WASHINGTON — Don’t bet the farm on it, but the 200-year-old Farmers’ Almanac is calling for a 2019 winter that will be “colder-than-normal … from the Continental Divide east through the Appalachians.”
The Almanac’s forecast also calls for an “unusually snowy and/or wet” winter for the mid-Atlantic states, Northeast and Pacific Northwest.
” … In these regions, the thermometer will be hovering just above or just below the freezing mark, which means some of the precipitation may fall as either ice or rain/freezing rain.”
The Almanac says it makes its predictions based off a formula that is “mathematical and astronomical,” but does not use “any type of computer satellite tracking equipment, weather lore or groundhogs.”
The almanac claims its secret formula takes into account sunspot activity, the moon’s effects on the tides and the positions of the planets.
The publication says its long-range forecasts — as predicted by a forecaster with the pseudonym Caleb Weatherbee — are 80 to 85 percent accurate.

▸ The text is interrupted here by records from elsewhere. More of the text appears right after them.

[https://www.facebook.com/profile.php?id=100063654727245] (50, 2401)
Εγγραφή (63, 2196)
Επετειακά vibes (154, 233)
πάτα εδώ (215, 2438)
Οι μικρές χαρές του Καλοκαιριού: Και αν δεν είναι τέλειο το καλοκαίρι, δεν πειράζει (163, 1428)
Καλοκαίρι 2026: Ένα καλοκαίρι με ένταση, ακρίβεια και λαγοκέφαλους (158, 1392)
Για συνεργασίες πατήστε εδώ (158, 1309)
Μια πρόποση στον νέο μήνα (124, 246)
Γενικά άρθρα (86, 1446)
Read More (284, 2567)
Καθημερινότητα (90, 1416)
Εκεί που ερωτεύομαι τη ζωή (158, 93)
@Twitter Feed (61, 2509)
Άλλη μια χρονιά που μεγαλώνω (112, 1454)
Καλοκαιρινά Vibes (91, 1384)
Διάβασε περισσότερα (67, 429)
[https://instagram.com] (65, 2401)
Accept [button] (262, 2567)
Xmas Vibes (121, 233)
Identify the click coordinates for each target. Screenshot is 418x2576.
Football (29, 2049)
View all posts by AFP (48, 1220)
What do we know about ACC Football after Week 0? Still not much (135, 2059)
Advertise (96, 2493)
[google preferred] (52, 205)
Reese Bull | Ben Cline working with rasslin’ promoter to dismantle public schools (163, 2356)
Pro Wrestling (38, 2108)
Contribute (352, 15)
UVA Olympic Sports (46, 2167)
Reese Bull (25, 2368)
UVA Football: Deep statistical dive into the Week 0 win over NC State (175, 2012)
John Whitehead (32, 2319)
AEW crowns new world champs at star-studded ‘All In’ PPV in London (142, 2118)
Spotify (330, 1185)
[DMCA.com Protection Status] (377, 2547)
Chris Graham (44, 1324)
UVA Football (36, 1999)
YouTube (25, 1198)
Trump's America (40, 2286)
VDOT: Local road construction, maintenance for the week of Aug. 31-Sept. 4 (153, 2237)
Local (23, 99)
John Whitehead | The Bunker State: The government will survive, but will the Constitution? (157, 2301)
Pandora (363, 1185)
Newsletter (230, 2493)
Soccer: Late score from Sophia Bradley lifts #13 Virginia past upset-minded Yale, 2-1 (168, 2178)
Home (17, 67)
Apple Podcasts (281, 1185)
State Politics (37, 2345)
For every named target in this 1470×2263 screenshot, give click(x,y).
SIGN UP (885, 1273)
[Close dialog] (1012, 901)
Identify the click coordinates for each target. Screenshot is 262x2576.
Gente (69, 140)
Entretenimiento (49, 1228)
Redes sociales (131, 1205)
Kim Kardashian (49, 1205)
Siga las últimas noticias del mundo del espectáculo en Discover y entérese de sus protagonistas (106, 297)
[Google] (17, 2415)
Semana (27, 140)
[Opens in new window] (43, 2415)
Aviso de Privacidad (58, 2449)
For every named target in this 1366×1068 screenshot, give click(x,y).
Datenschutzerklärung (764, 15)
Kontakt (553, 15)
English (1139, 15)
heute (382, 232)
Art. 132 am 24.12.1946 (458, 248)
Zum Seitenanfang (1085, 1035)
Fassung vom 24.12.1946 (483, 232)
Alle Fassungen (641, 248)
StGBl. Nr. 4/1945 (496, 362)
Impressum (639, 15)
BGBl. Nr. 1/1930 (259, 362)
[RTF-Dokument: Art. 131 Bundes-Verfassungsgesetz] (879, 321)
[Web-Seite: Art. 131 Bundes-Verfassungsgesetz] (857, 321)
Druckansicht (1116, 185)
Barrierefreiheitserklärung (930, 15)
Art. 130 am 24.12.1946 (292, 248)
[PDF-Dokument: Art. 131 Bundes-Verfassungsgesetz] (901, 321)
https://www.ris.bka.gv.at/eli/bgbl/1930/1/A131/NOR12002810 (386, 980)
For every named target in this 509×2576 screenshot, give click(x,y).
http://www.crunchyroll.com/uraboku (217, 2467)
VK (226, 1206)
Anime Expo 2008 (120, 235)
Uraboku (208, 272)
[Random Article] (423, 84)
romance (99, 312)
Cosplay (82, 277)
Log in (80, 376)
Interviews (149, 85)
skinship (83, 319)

This is disputed by modern meteorologists, who say it’s more like 50 percent accuracy or below.
In a 2007 article for Penn State News, Penn State meteorologist Paul Knight said, “The ability to predict events that far in advance is zero.”
“There’s no proven skill, there’s no technique that’s agreed upon in science to be able to do that.”
One of the Almanac’s more infamous botched forecasts was the prediction that Super Bowl XLVIII in 2014 would be slammed by a winter storm at MetLife Stadium in New Jersey.
There was no such storm.
In 2017, Texas station WFAA fact-checked the Almanac’s last six winter predictions and found only two of them to be accurate.
As The Washington Post quipped, it could just be “flake news.”